En casi todas partes del mundo, es bien sabido que las iglesias y las instituciones de fe tienen un gran peso social.
La vinculación de un individuo con una congregación le coloca en la posición de ser visto, tenido y considerado como alguien sano y de conducta confiable.
En nuestro país, hay dos conceptos o renglones por los que últimamente a las entidades religiosas se les está solicitando muchas cartas de vinculación o de recomendación.
Una es de ciudadanos dominicanos que tienen problemas con la justicia y, la otra, de hermanos haitianos que desean conseguir legalizar su estatus migratorio.
No hace mucho que me vi en la necesidad de tener que comparecer, incluso, ante un estrado para lograr la libertad condicional de un miembro de la comunidad que llevaba ya un tiempo encerrado en la cárcel.
Sin embargo, lo que preocupa de esto es el aprovechamiento, desnaturalización y relajamiento que se quiere hacer de este gran privilegio.
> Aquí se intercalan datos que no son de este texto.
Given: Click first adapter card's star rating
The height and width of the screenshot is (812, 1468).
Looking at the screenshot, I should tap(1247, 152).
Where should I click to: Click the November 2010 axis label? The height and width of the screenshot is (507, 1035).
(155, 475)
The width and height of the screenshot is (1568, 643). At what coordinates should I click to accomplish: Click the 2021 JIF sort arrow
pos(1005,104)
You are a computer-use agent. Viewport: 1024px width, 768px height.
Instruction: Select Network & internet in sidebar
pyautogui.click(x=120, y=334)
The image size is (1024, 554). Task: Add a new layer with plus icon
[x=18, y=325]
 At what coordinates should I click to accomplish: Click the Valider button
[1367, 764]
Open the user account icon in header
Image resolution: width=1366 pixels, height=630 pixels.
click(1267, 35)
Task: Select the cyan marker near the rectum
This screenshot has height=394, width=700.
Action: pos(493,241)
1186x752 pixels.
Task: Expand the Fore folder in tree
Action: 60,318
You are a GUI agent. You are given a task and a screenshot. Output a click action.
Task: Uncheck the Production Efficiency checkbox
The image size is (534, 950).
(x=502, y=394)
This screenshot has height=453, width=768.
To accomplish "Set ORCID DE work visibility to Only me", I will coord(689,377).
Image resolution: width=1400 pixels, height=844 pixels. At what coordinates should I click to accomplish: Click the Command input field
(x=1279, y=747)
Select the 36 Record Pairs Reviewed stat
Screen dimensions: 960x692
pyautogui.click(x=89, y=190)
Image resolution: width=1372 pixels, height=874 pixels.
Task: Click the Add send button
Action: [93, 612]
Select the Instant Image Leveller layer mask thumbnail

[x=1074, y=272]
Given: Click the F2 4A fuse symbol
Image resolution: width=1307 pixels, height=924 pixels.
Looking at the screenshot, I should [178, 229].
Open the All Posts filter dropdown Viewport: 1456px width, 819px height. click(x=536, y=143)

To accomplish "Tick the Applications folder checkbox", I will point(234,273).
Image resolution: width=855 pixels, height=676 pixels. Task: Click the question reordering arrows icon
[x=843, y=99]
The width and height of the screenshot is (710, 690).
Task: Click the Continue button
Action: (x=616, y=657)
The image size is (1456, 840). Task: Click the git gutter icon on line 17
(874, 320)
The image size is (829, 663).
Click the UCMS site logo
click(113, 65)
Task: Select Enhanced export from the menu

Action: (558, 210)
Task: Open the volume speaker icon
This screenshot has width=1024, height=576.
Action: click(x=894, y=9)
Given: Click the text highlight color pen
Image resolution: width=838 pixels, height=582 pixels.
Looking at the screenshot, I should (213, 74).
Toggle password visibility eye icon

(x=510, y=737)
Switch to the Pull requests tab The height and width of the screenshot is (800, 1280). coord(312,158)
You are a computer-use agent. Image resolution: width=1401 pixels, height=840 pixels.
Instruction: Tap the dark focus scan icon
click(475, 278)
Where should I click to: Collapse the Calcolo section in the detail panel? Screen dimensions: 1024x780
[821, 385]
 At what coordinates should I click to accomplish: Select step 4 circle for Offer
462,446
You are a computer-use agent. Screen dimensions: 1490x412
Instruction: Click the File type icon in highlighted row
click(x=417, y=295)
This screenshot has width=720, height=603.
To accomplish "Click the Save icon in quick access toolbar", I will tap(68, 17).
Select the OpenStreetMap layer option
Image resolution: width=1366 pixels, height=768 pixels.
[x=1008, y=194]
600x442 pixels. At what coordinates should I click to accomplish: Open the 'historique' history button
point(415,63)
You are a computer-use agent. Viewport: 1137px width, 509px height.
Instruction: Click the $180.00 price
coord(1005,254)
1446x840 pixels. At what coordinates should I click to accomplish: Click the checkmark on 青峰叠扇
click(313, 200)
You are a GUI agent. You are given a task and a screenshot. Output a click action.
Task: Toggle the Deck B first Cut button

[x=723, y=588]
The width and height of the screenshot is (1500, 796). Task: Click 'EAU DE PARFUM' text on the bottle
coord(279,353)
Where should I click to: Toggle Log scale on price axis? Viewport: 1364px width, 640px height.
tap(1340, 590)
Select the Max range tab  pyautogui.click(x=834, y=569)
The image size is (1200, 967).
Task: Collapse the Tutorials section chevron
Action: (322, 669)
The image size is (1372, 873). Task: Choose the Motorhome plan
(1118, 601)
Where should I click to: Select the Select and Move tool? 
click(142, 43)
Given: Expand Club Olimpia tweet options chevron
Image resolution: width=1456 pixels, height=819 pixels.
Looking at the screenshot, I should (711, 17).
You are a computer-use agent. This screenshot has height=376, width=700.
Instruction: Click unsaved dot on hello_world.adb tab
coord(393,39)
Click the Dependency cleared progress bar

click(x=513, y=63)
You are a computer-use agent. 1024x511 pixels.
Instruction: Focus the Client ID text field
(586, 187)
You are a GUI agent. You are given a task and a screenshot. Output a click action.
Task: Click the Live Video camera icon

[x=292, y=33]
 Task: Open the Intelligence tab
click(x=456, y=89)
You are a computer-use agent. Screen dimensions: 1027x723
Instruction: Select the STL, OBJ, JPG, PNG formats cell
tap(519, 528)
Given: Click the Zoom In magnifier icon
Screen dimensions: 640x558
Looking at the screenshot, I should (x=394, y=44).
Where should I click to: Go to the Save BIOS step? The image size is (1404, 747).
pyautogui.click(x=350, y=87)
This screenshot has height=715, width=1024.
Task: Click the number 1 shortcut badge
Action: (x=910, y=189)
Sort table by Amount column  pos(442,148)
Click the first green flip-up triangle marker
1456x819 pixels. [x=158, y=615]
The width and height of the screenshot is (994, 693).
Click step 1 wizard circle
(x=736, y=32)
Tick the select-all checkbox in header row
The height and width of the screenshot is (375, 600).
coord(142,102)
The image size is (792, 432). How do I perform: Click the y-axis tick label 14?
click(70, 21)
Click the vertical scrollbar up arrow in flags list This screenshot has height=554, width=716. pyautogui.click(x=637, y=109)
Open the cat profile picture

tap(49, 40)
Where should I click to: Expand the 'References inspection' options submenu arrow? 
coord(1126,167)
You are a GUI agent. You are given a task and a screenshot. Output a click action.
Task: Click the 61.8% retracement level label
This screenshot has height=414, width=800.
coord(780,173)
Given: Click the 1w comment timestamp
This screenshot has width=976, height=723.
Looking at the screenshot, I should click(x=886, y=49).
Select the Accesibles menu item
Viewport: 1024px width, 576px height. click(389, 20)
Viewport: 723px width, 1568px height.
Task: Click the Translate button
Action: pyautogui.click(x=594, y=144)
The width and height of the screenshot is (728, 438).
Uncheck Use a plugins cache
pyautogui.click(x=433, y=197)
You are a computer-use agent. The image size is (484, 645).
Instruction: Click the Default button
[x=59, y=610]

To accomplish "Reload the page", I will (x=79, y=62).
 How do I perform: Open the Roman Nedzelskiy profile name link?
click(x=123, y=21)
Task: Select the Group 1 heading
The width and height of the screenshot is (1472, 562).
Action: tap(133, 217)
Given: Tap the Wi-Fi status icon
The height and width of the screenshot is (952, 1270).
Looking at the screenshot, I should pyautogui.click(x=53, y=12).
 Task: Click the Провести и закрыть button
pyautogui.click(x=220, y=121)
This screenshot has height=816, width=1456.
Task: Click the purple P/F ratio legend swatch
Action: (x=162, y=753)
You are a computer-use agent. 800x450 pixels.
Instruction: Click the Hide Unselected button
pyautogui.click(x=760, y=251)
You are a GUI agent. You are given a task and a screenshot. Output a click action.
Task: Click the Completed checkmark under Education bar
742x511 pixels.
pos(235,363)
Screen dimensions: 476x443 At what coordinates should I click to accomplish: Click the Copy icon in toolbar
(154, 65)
Hay líderes religiosos que han tenido serios problemas con puros delincuentes y sus familiares por desesperadamente desear les ayuden a salir de su situación sin tomar en cuenta la verdad.
Pero ahora mismo el problema mayor es con los inmigrantes haitianos, quienes llegan a las congregaciones de repente con una Biblia en las manos, sin que se conozca su verdadera historia.
La psicología de supervivencia les hace sabedores de que la comunidad de fe representa un refugio de amparo, de amor y un asenso relacional.
Determinar la sinceridad y el peso de su fe es muy difícil.
Realmente, las autoridades civiles y las instituciones de fe deben ser cautas al valorar la recomendación o ponderación de un individuo que desea ser beneficiado con una decisión que afecte los intereses del Estado.